Its disingenous to say that you only want to do your thing, when what you are setting out is to prove that theories that you all invent ab ovo are the superior form of game play/design. Its an obvious point that if that premise is accepted, then talking about these theories must occupy a central place in online fora, and that promoting design based on these theories should be the direction of the industry.

We lived through that once with story-based gaming.

RPGs are games, which gamers like to play. You guys are playing a different game, which is the game of "thinking great thoughts" about RPGs.  You could just as easily have been thinking great thoughts about basket weaving or astrology or how many angels dance on the head of a pin. The game for you is to show off your own intelligence to yourself and others by pondering deeply on things that are not worth pondering deeply about.

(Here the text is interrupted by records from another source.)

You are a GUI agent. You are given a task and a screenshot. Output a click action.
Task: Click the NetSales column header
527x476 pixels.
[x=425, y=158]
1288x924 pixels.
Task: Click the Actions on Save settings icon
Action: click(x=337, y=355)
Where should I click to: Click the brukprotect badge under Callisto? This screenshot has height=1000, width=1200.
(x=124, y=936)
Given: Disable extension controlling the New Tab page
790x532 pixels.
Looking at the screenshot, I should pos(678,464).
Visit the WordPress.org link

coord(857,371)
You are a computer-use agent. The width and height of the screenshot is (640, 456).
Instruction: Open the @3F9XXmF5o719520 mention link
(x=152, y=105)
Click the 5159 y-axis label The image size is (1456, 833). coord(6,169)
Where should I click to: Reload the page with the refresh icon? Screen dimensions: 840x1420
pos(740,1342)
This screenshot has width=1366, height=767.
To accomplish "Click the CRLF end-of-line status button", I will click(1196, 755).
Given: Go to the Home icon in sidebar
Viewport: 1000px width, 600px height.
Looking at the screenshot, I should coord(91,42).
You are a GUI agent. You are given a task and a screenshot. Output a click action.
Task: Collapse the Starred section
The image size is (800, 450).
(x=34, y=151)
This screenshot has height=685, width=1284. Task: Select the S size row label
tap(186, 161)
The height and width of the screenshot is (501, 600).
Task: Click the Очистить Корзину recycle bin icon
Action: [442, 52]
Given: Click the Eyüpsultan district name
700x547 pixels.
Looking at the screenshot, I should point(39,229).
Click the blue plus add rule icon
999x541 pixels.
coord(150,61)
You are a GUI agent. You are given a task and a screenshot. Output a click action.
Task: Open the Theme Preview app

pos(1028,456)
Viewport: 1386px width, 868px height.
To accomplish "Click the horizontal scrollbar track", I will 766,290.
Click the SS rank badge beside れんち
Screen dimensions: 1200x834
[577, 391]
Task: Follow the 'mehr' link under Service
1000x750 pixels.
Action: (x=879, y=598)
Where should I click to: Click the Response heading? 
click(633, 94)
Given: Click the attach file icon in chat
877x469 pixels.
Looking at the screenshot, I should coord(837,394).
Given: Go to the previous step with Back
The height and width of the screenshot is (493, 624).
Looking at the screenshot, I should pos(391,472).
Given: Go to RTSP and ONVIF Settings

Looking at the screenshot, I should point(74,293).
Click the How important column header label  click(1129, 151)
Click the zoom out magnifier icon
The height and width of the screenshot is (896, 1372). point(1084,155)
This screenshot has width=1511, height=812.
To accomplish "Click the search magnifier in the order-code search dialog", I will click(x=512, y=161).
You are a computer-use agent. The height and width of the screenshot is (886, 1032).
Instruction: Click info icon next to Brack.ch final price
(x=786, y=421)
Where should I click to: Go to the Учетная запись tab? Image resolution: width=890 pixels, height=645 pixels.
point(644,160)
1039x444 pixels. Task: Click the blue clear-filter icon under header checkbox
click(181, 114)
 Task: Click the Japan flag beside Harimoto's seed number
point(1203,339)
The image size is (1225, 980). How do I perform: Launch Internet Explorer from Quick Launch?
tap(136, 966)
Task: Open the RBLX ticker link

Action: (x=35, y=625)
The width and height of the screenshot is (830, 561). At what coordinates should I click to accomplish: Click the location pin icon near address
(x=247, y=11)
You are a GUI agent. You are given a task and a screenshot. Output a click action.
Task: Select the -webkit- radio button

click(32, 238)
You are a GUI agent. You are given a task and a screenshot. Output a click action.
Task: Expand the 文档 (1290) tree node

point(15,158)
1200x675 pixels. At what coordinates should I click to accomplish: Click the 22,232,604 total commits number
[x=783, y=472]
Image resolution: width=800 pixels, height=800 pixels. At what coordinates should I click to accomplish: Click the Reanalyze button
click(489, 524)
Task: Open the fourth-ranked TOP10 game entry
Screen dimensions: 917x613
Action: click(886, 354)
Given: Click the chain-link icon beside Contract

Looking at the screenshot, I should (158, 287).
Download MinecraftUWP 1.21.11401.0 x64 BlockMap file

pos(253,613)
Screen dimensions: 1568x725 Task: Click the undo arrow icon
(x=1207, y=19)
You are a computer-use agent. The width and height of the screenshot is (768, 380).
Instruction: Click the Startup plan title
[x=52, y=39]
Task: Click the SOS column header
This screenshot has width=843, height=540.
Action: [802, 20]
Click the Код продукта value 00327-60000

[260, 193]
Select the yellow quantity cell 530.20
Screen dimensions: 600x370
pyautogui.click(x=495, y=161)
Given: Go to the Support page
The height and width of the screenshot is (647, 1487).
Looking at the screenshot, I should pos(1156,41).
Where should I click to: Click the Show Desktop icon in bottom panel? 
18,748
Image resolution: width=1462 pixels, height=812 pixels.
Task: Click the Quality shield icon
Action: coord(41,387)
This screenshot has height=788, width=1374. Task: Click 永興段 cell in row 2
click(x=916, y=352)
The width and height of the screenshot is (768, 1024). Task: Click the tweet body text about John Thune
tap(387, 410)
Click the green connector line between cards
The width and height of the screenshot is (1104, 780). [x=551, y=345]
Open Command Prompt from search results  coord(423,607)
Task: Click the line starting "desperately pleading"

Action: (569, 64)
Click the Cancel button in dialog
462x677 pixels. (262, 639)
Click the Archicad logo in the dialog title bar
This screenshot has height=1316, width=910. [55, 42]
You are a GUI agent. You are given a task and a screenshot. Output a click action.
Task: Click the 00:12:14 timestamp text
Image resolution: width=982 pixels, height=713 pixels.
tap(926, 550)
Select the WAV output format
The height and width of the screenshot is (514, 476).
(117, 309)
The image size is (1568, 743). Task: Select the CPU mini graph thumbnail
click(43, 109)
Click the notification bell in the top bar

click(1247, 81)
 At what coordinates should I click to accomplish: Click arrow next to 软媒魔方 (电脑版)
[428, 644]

Now usually, my response to that is to use your own methods and practices against you. But interestingly enough, it got to be my turn to write this just after I played a really bitching game session in a really bitching campaign that required NO fucking theory to run well, violated pretty much all of the precepts that the Forge-gang claim must be followed to produce "functional gaming" (proof that these theories are full of shit), and could never have come about if I were to take the sort of things you claim are needed seriously.

So today, I find myself not in the mood to provide the rebuttal from the perspective of accepting the premise that this is an intellectual topic worth debating. I'm being more honest than usual today.

I will only say that, in the course of our 90 posts so far, you have failed to prove the one fundamental point to your entire argument for "your" side: that any of the stuff you talk about is in any way useful, much less necessary.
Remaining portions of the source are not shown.